WHAT TO DO
Offset the rows starting with the line that contains "MHD (373, 175)" and going on through the line that contains "[Zeige Details für Tiger". Write each of those lines out again in full, adding 65 to every coordinate in its answer.

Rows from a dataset
--- start ---
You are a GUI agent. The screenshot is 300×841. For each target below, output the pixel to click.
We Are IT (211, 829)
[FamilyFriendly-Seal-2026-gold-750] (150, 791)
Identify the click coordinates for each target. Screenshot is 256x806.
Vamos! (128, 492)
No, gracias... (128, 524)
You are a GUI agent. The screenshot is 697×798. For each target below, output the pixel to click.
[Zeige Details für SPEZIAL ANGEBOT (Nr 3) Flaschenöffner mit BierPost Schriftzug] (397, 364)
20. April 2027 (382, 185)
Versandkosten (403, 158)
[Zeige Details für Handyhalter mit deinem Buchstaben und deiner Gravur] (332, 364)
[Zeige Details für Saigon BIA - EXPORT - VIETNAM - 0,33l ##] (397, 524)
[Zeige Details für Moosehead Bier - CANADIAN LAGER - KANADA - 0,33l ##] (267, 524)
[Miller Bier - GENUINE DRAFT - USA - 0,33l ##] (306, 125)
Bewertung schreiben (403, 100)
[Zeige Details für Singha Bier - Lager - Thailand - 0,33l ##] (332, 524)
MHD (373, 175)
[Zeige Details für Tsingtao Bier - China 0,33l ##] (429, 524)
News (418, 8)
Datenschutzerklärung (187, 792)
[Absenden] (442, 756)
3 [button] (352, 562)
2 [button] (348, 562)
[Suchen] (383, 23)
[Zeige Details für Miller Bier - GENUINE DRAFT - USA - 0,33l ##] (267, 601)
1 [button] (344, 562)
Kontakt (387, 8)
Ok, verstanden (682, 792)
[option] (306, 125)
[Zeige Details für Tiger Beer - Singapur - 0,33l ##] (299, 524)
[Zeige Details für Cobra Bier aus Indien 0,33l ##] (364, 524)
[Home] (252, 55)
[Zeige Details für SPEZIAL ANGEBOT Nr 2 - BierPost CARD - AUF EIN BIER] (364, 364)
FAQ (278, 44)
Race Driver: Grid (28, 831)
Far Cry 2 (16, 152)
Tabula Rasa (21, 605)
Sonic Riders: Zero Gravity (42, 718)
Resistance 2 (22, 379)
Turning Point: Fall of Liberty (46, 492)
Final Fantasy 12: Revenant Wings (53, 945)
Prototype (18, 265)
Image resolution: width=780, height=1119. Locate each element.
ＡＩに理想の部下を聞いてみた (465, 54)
--- end ---
OUTPUT OF THE TASK
MHD (438, 240)
[Zeige Details für Tsingtao Bier - China 0,33l ##] (494, 589)
News (483, 73)
Datenschutzerklärung (252, 857)
[Absenden] (507, 821)
3 [button] (417, 627)
2 [button] (413, 627)
[Suchen] (448, 88)
[Zeige Details für Miller Bier - GENUINE DRAFT - USA - 0,33l ##] (332, 666)
1 [button] (409, 627)
Kontakt (452, 73)
Ok, verstanden (747, 857)
[option] (371, 190)
[Zeige Details für Tiger Beer - Singapur - 0,33l ##] (364, 589)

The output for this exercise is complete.